**What the task requires**
Give back, word for word, the lines in the listing below from the one holding "Maksibet Rekabet Avantajı (672, 491)" down to the one holding "Aralık 2023 (642, 2288)", both ends included.

**Given records**

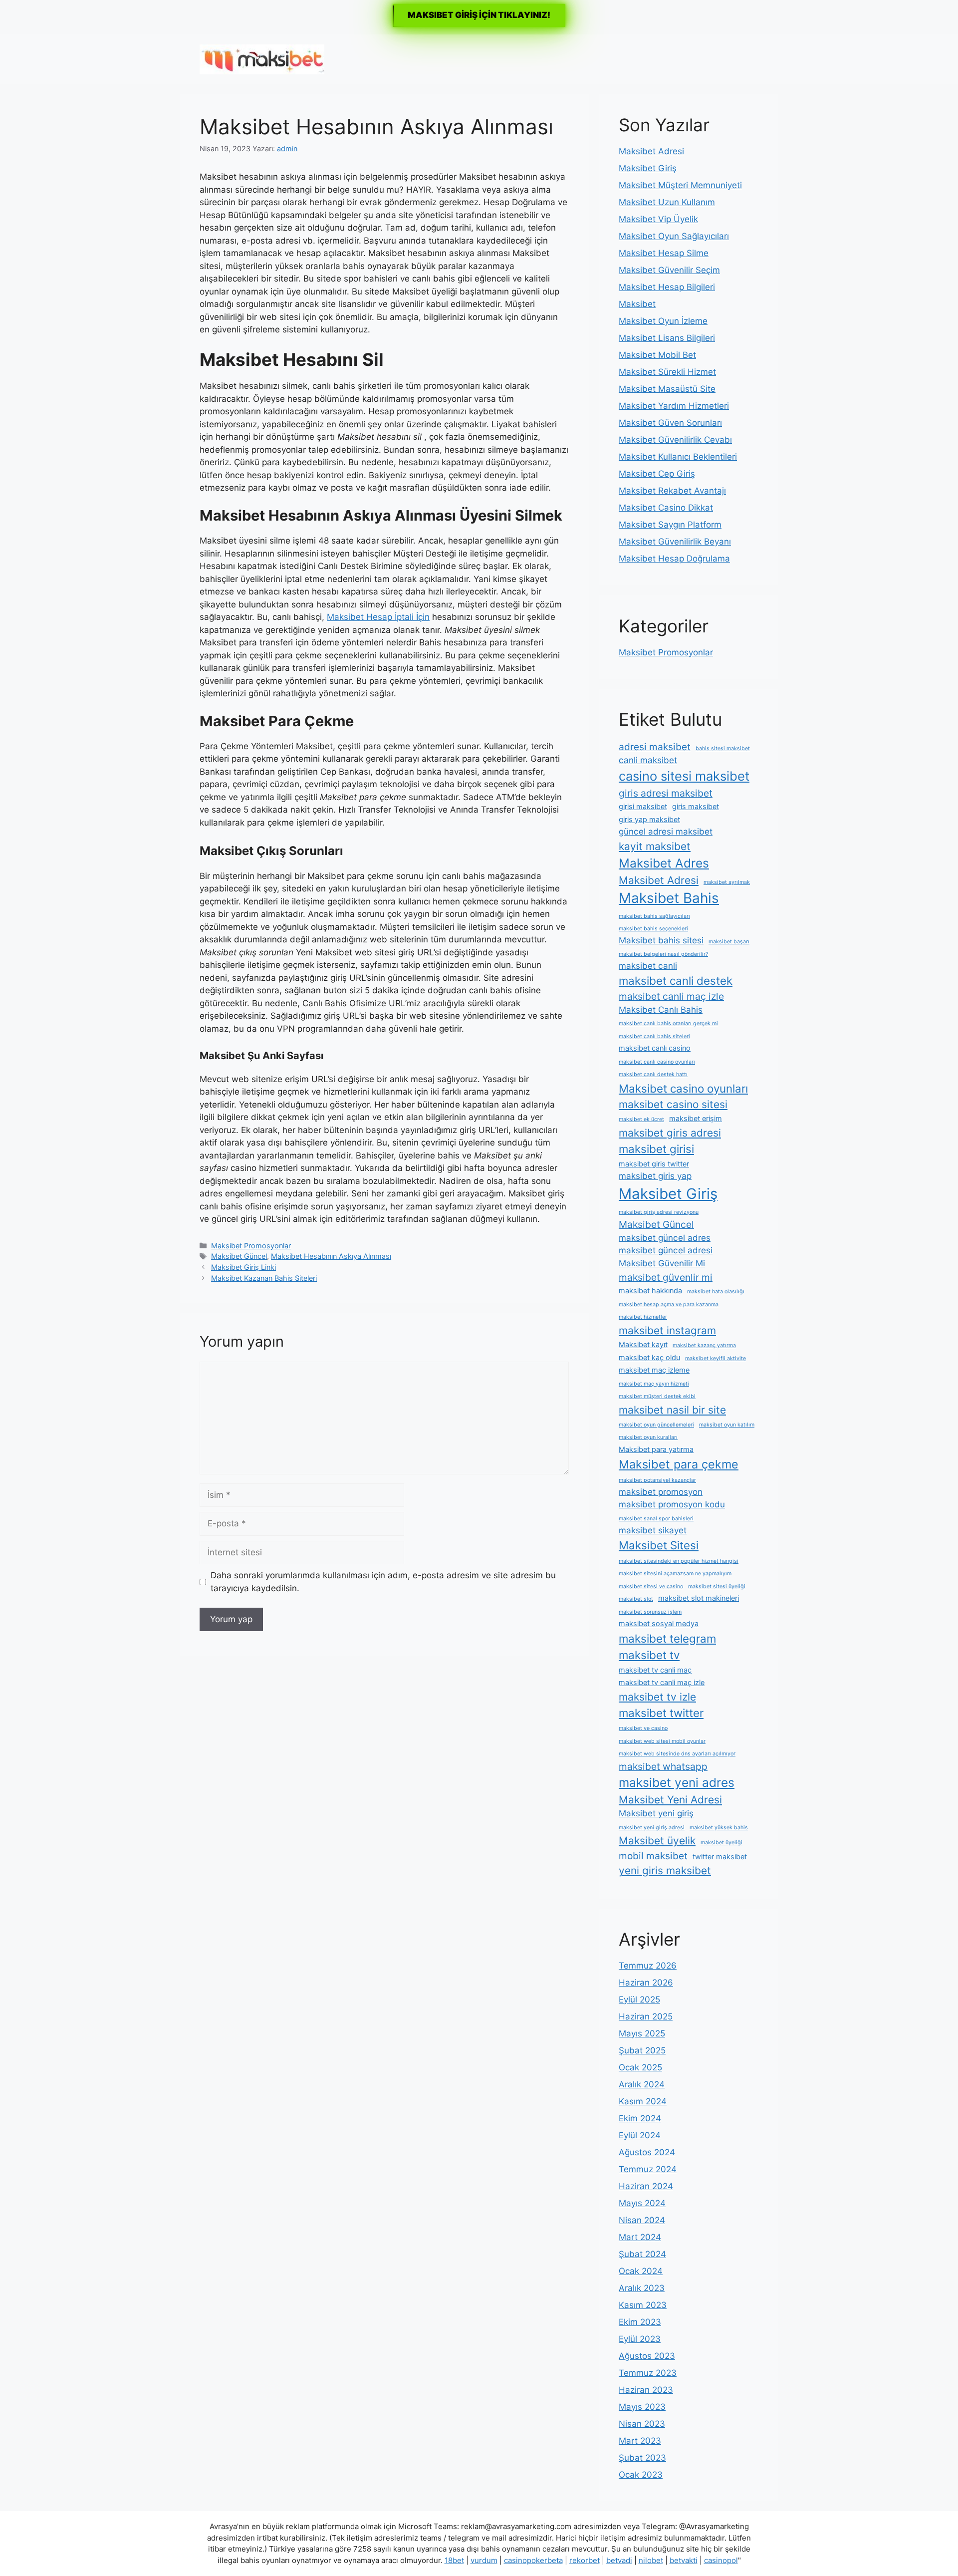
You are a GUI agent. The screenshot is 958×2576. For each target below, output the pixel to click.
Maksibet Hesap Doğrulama (674, 559)
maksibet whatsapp (663, 1766)
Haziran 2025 (646, 2016)
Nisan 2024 (642, 2220)
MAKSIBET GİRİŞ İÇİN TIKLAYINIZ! (479, 15)
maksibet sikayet (653, 1530)
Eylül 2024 (640, 2135)
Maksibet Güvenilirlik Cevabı (675, 440)
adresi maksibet (655, 747)
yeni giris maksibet (665, 1870)
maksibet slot (636, 1599)
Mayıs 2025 (642, 2033)
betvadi (619, 2560)
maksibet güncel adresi (666, 1250)
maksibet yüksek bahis (719, 1827)
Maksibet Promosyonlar (251, 1245)
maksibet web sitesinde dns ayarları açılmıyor (677, 1753)
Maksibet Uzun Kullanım (667, 202)
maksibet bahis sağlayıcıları (654, 916)
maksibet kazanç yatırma (704, 1345)
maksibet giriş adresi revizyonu (659, 1212)
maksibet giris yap (655, 1176)
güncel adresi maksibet (666, 832)
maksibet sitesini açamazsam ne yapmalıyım (675, 1573)
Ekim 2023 (640, 2322)
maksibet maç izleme (654, 1370)
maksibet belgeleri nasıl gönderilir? (663, 954)
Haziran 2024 (646, 2186)
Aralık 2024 (642, 2084)
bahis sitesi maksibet (723, 748)
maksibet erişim (695, 1118)
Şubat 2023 (642, 2458)
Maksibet (637, 304)
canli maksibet (648, 760)
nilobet (651, 2560)
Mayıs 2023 (642, 2407)
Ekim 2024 (640, 2118)
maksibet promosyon (661, 1492)
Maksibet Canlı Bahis (661, 1010)
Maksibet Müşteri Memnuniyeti (680, 185)
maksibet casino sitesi (673, 1104)
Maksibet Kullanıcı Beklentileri (678, 457)
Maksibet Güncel (239, 1256)
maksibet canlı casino (655, 1048)
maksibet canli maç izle (671, 996)
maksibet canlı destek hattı (653, 1074)
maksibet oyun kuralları (648, 1437)
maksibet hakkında (650, 1290)
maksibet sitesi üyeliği (716, 1586)
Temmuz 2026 (648, 1966)
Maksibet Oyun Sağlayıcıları (674, 236)
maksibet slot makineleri (698, 1598)
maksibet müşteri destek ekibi (657, 1396)
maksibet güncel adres (665, 1238)
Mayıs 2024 (642, 2203)
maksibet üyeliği (721, 1842)
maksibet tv (649, 1655)
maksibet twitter (661, 1712)
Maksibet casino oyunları (683, 1088)
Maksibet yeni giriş (656, 1813)
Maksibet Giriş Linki (243, 1267)
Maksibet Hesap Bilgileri (667, 287)
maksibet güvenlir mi (666, 1277)
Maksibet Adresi (651, 151)
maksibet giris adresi (670, 1133)
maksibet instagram (667, 1330)
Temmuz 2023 (648, 2373)
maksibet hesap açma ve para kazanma (668, 1304)
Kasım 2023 (643, 2305)
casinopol (721, 2560)
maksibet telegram (667, 1638)
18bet (454, 2560)
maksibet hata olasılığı (715, 1291)
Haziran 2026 (646, 1983)
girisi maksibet (643, 806)
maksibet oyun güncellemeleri (656, 1425)
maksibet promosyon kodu (672, 1504)
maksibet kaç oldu (649, 1357)
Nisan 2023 (642, 2424)
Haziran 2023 (646, 2390)
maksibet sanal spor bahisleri (656, 1518)
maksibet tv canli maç (655, 1670)
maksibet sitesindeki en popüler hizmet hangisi (678, 1561)
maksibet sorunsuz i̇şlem (650, 1612)
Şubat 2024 (642, 2254)
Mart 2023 (640, 2441)
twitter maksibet (720, 1856)
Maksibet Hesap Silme (664, 253)
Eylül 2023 (640, 2339)
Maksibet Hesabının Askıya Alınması (331, 1256)
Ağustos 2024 (647, 2152)
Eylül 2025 (639, 1999)
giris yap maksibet (649, 819)
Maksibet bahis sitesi (661, 940)
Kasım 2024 (643, 2101)
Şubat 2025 (642, 2050)
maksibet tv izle (657, 1697)
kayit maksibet (655, 846)
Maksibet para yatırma (656, 1449)
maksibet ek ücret (641, 1119)
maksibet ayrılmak (727, 882)
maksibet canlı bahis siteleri (654, 1036)
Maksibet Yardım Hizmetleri (674, 406)
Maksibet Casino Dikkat (666, 508)
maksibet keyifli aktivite (715, 1358)
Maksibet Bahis (669, 897)
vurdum (484, 2560)
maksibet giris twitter (654, 1163)
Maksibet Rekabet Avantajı (672, 491)
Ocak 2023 (641, 2475)
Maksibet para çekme (678, 1464)
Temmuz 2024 (648, 2169)
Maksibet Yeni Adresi (670, 1799)
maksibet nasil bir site (672, 1410)
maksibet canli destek (675, 980)
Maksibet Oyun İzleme (663, 321)
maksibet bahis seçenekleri (653, 928)
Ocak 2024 (641, 2271)
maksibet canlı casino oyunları (657, 1062)
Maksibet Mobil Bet (657, 355)
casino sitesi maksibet (684, 776)
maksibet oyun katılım (726, 1425)
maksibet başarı (729, 941)
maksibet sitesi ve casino (651, 1586)
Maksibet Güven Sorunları (670, 423)
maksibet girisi (656, 1148)
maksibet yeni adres (676, 1782)
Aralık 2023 (642, 2288)
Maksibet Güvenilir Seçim (669, 270)
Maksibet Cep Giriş (657, 474)
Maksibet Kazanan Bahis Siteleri (264, 1278)
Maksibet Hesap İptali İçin (378, 617)
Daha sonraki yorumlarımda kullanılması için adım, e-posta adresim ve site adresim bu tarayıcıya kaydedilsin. (383, 1581)
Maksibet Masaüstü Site (667, 389)
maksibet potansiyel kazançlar (657, 1480)
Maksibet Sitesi (659, 1545)
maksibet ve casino (643, 1728)
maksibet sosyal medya (659, 1623)
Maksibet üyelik (657, 1840)
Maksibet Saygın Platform (670, 525)
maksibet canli (648, 966)
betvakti (684, 2560)
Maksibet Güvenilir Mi (662, 1263)
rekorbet (584, 2560)
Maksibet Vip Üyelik (658, 219)
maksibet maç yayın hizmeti (654, 1384)
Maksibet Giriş (648, 168)
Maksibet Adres (664, 863)
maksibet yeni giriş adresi (652, 1827)
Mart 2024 (640, 2237)
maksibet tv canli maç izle (662, 1682)
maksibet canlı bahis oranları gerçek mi (668, 1023)
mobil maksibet (653, 1856)
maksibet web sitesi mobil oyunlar (662, 1741)
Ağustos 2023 (647, 2356)
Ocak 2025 (640, 2067)
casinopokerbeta (533, 2560)
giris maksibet (695, 806)
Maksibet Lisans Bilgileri (667, 338)
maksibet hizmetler (643, 1317)
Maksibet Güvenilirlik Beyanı (675, 542)
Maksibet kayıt (643, 1344)
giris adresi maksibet (666, 793)
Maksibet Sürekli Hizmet (667, 372)
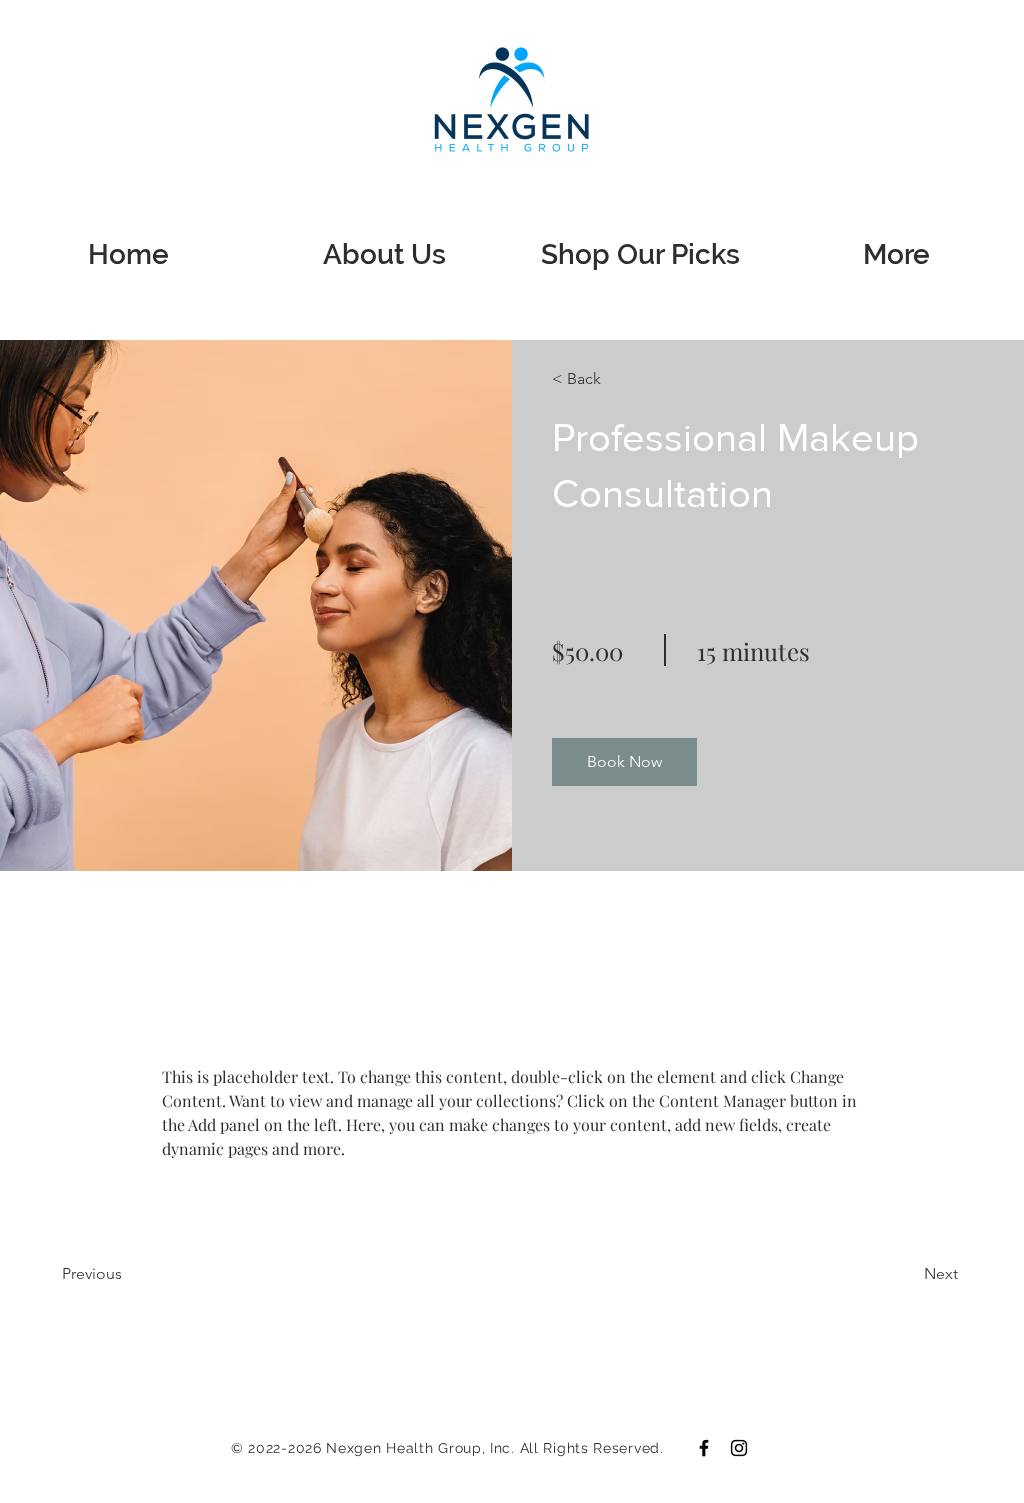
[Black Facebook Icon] (704, 1448)
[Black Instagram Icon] (739, 1448)
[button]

**Answer space**
Maksibet Rekabet Avantajı (672, 491)
Ocak 2023 (641, 2475)
Maksibet para çekme (678, 1464)
Temmuz 2024 (648, 2169)
Maksibet Yeni Adresi (670, 1799)
maksibet nasil bir site (672, 1410)
maksibet canli destek (675, 980)
Maksibet Oyun İzleme (663, 321)
maksibet bahis seçenekleri (653, 928)
Ocak 2024 (641, 2271)
maksibet canlı casino oyunları (657, 1062)
Maksibet Mobil Bet (657, 355)
casino sitesi maksibet (684, 776)
maksibet oyun katılım (726, 1425)
maksibet başarı (729, 941)
maksibet sitesi ve casino (651, 1586)
Maksibet Güven Sorunları (670, 423)
maksibet girisi (656, 1148)
maksibet yeni adres (676, 1782)
Aralık 2023 (642, 2288)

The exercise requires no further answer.